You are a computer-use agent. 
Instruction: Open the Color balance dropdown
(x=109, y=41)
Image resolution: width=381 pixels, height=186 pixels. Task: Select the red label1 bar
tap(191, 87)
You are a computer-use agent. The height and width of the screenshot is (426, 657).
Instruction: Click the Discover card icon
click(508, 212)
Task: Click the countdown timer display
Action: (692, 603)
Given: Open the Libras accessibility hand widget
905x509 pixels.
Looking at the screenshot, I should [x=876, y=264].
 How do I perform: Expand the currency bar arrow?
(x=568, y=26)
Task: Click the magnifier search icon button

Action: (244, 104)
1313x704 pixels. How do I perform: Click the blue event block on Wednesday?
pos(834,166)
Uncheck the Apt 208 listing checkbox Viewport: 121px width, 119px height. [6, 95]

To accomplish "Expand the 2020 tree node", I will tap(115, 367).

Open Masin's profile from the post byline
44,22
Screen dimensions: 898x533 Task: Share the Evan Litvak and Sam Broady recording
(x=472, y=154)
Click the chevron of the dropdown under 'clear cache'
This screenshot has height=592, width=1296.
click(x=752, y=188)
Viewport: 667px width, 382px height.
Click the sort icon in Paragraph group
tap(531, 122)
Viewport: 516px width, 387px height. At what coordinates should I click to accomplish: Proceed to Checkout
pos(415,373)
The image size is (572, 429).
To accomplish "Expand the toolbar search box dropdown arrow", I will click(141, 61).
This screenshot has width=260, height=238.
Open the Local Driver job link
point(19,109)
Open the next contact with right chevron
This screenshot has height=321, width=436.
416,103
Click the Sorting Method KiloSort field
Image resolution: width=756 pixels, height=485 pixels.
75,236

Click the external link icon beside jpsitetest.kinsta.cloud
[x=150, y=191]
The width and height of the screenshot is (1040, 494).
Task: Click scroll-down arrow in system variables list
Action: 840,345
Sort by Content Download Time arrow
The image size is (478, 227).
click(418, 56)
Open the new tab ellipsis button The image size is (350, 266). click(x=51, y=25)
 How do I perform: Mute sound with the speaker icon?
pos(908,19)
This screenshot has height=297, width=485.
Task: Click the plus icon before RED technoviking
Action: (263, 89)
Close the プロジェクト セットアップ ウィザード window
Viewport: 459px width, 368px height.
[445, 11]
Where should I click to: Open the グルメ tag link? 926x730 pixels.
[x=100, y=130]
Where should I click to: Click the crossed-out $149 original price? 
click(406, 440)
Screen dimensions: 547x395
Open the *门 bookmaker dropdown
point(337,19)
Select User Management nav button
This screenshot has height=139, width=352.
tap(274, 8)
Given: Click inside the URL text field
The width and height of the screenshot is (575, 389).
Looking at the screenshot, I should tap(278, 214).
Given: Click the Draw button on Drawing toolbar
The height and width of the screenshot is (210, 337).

▶ _PROBLEM DESCRIPTION_
Exactly the lines from the one containing "Open the *门 bookmaker dropdown" through the end of the listing above, inclusive, are to be written out, and no others.

▶ _RESULT_
Open the *门 bookmaker dropdown
point(337,19)
Select User Management nav button
This screenshot has height=139, width=352.
tap(274, 8)
Given: Click inside the URL text field
The width and height of the screenshot is (575, 389).
Looking at the screenshot, I should tap(278, 214).
Given: Click the Draw button on Drawing toolbar
The height and width of the screenshot is (210, 337).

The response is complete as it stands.